Entries:

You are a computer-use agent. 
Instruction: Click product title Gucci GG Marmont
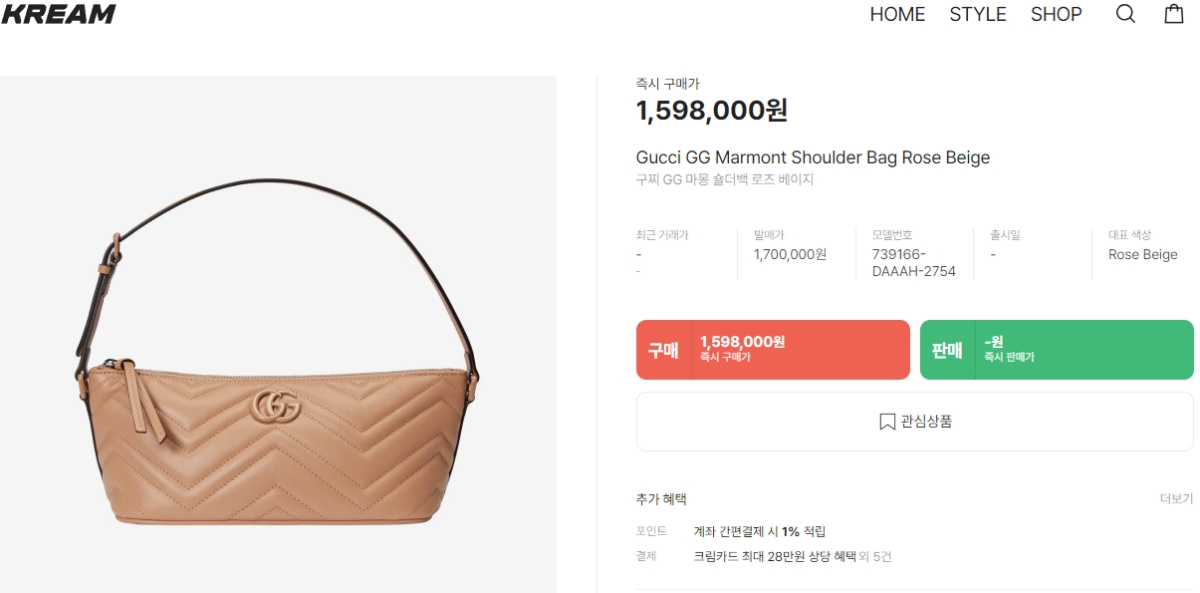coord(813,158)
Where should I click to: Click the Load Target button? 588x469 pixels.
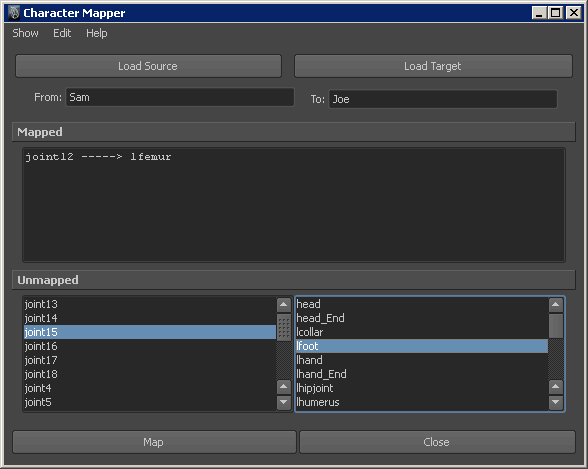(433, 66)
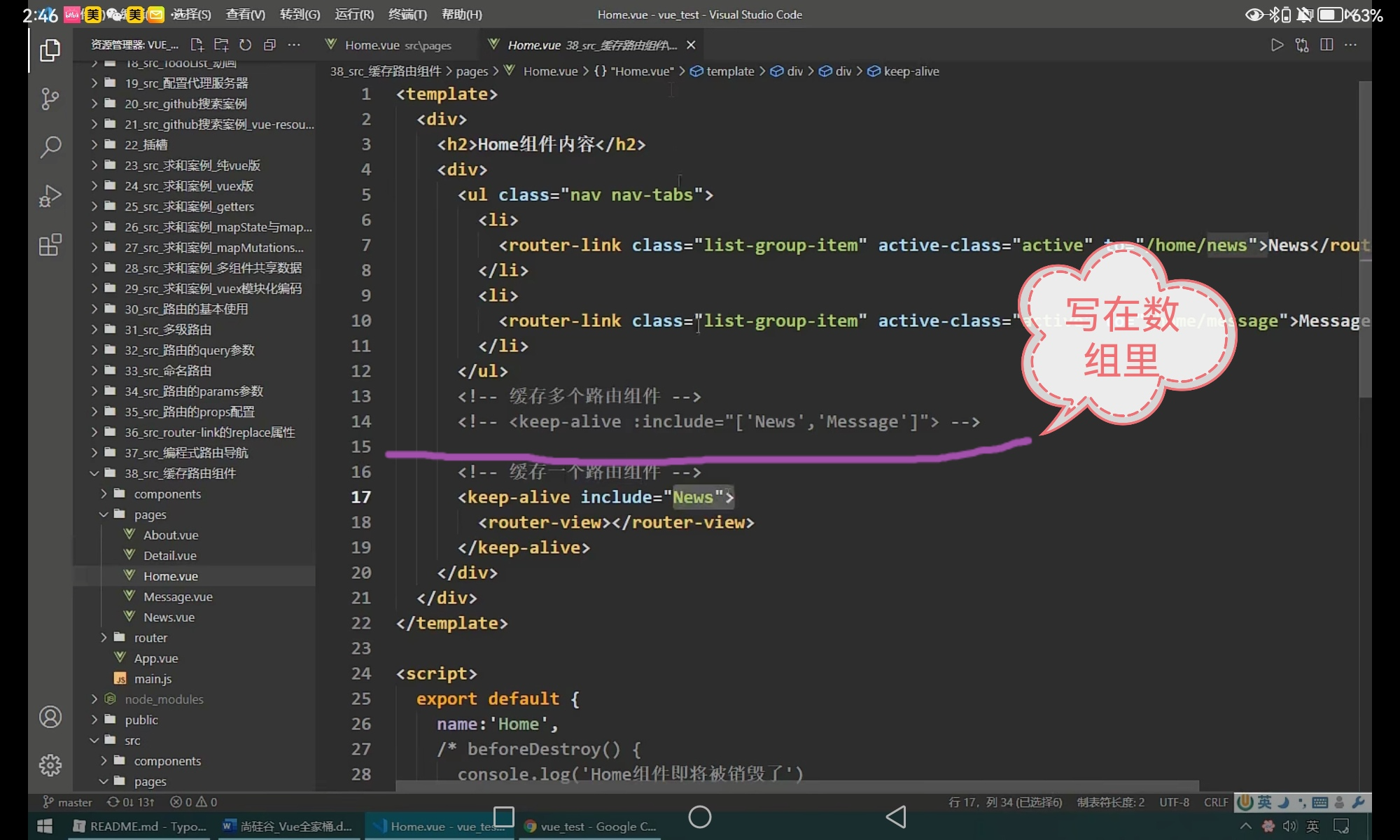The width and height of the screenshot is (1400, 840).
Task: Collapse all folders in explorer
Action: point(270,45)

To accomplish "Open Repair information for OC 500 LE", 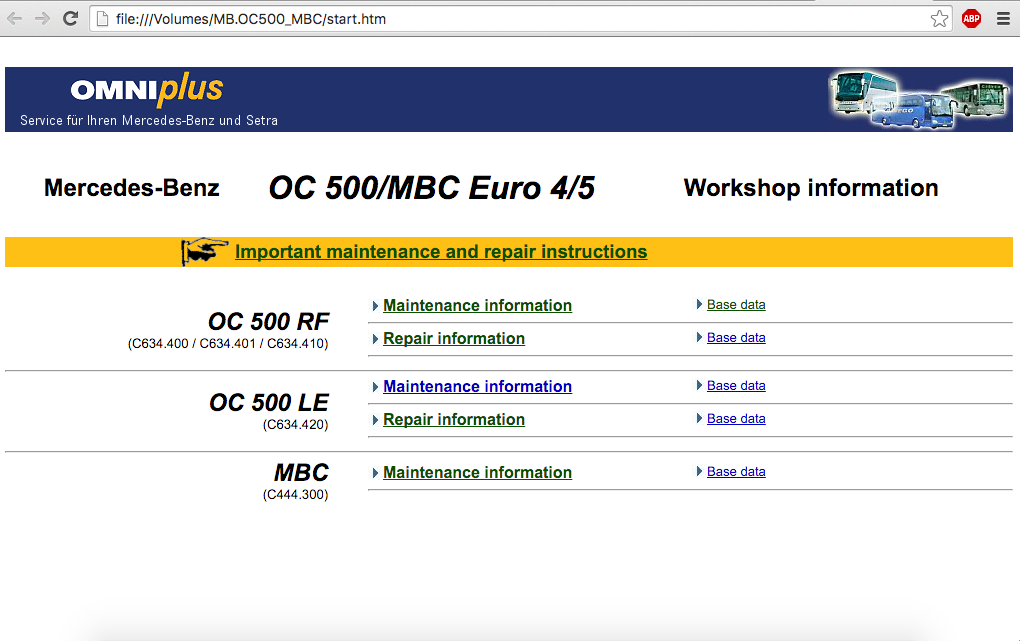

What this task involves: Reproduce the text of every item above word for word, leaving out the pictures.

Output of the task:
You are a computer-use agent. 
Instruction: Click product title Gucci GG Marmont
coord(813,158)
Where should I click to: Click the Load Target button? 588x469 pixels.
(433, 66)
The width and height of the screenshot is (1400, 840).
Task: Collapse all folders in explorer
Action: point(270,45)

To accomplish "Open Repair information for OC 500 LE", 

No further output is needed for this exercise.